Could you set down the lines from the first line of the entries below through the line with "The width and height of the screenshot is (800, 569).", exactly and with no pictures?

======== DATA FOR REVIEW ========

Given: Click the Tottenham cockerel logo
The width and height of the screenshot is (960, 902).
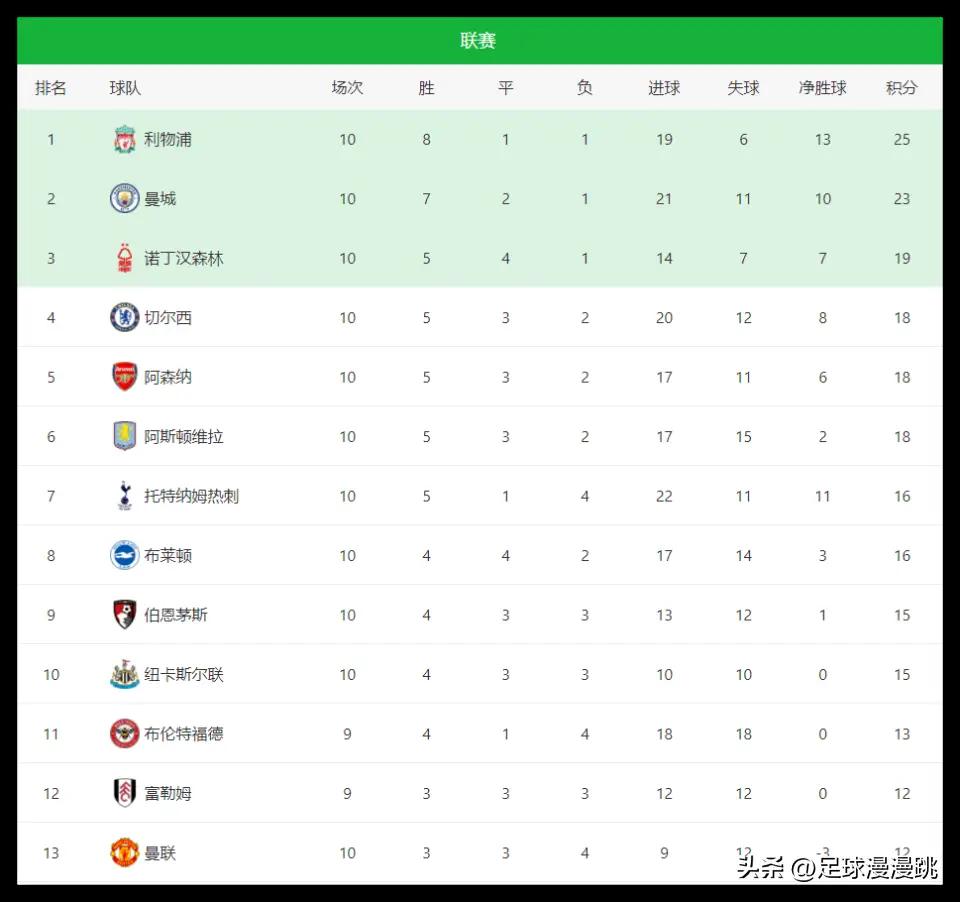Looking at the screenshot, I should coord(125,495).
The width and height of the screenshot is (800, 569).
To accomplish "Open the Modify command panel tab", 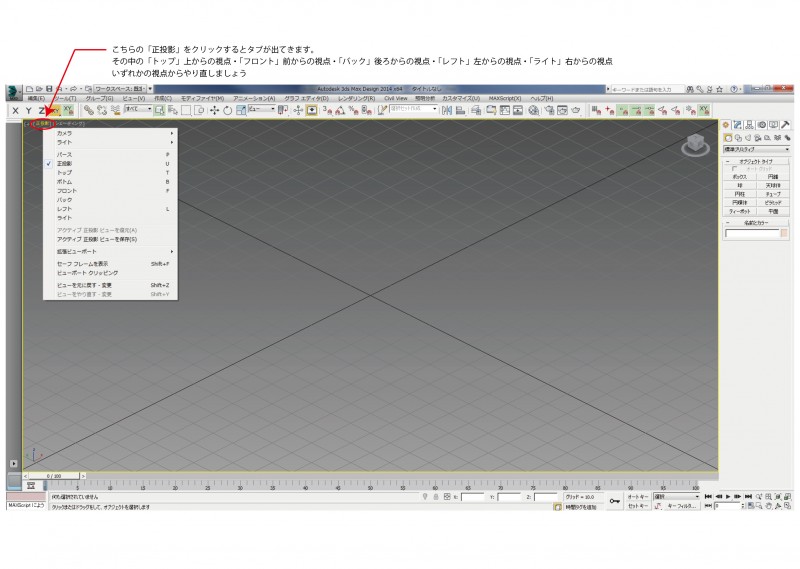I will click(x=736, y=124).
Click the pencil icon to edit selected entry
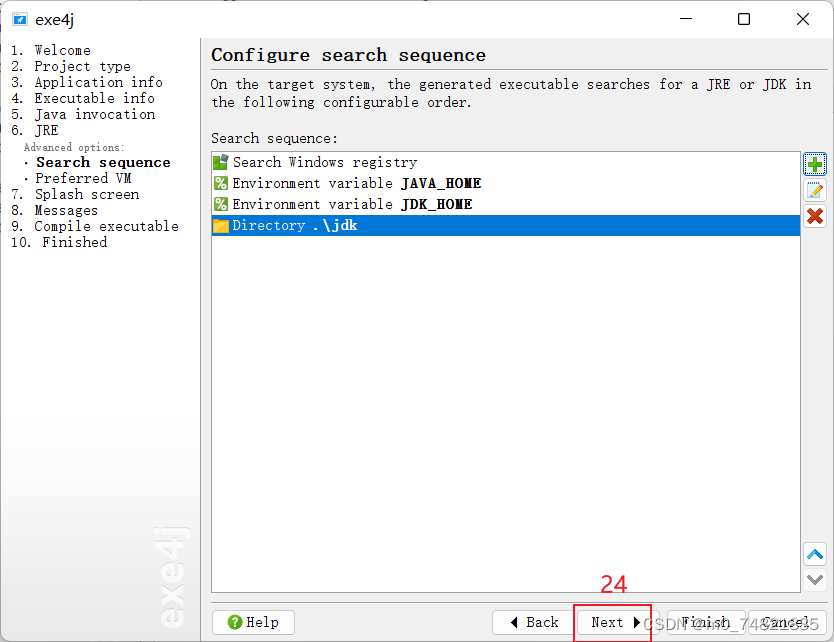The width and height of the screenshot is (834, 642). pyautogui.click(x=815, y=190)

========

RESULT FOR THIS EXERCISE:
Given: Click the Tottenham cockerel logo
The width and height of the screenshot is (960, 902).
Looking at the screenshot, I should coord(125,495).
The width and height of the screenshot is (800, 569).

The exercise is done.